Ceci n’était qu’un petit amusement des plus jeunes d’entre les gentilshommes ; le sire de Viry et ses confrères avaient des pensées plus sérieuses. L’attaque contre Genève, résolue dans le château de Nyon, devait être mise à exécution. Les seigneurs sortirent avec leurs hommes d’armes de tous les châteaux de la grande vallée, et, le 24 mars, quelques paysans des bords de l’Arve vinrent dire aux syndics qu’il se faisait grand amas de gentilshommes et de soldats à Gaillard ; que ces hommes d’armes voulaient, la nuit prochaine, secrètement êcheller la ville, et qu’il y avait grande garde sur tous les chemins pour retenir tous ceux qui sortaient de Genève.

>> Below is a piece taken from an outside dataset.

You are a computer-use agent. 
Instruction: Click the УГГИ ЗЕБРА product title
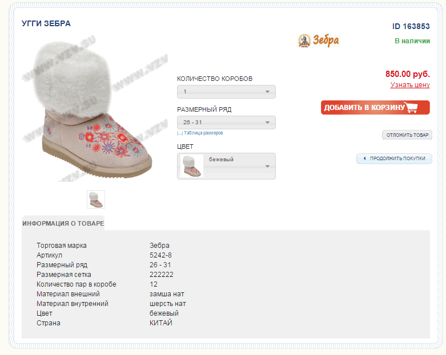(46, 23)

Toute la garnison consistait alors en cinquante compagnons, faisant un guet tournoyant, dit Bonivard, c’est-à-dire faisant la garde à leur tour. Comment résister avec si peu de monde ? Toutefois deux puissances gardaient les murailles : l’énergie des citoyens et la providence de Dieu.

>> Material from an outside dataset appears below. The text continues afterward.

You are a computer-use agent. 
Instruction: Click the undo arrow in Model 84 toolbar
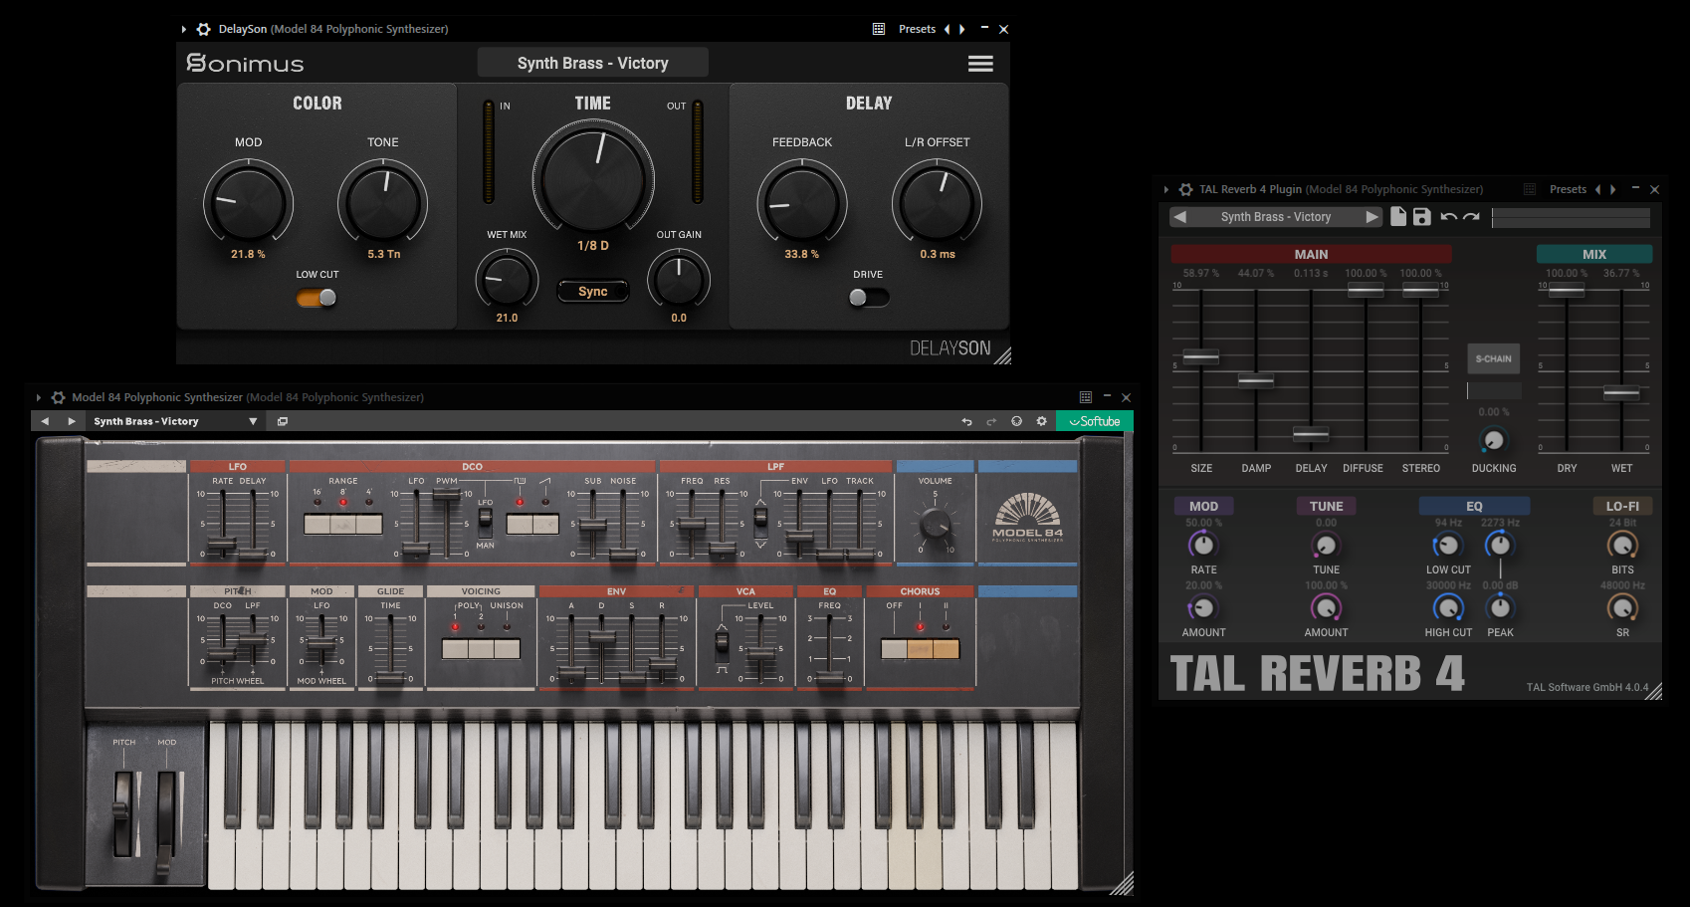coord(965,421)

La nuit du jeudi saint, 25 mars, à minuit, les chevaliers de la Cuiller, environ 4 000 hommes de troupes savoyardes, et les mamelouks fugitifs, s’avancèrent le plus secrètement possible pour prendre Genève par surprise. Les Genevois, accoutumés à de fausses alarmes, n’avaient pas fait grande attention à l’avis qui leur avait été donné. En tête de la troupe qui voulait donner l’assaut, se trouvaient un certain nombre d’hommes, portant de grandes échelles fabriquées à Chillon. Les gens d’armes qui les suivaient, avaient sur leurs habits des chemises blanches, afin de pouvoir se reconnaître dans les ténèbres ; ils avaient même envoyé à leurs amis de Genève des marques que ceux-ci devaient placer au bout de leurs piques, afin que les assaillants les reconnussent dans la mêlée. Deux heures de la nuit ayant sonné dans la ville, quelques Savoyards arrivèrent devant les murailles. Personne dans Genève n’était sur ses gardes ; le silence était profond, la nuit obscure, tout promettait un succès complet. Cependant le corps d’armée s’était arrêté à un quart de lieue de la ville, et il hésitait à donner l’assaut. Pontverre n’était plus là ; Viry n’avait point hérité de son influence. « Au moment de l’exécution, un esprit d’épouvante saisit ces Savoyards, à ce que dit un chroniqueur ; Dieu leur ôta le courage, en sorte qu’ils ne surent oncques approcher. » « Nous ne sommes point assez forts, disait l’un, pour parfaire notre entreprise. — Si nous échouons, disait l’autre, Messieurs des Ligues ne nous manqueront pas. » En conséquence, ils se retirèrent ; et dirent, pour cacher leur honte, que le duc ou l’évêque leur avait défendu d’avancer. Le duc, influencé par les cantons, n’aurait-il pas en effet donné au dernier moment l’ordre de la retraite ? Cela seul, semble-t-il, explique ce mouvement rétrograde. Quoi qu’il en soit, les Genevois attribuèrent leur délivrance à une cause plus élevée ; ils écrivirent dans les registres du conseil ces simples mots que nous transcrivons : « Les gentils avaient entrepris d’attaquer cette ville, laquelle Dieu a préservée jusqu'à présent. » On appela, le 25 mars la journée des échelles. C’était en effet à fabriquer des échelles et à les apporter que s’était borné tout le combati.

i – Registres du Conseil du 25 mars 1529. — Journal de Balard, p. 216, 219, 221, 222. — Bonivard, Chroniq., p. 533. — Sœur de Jussie, p. 6.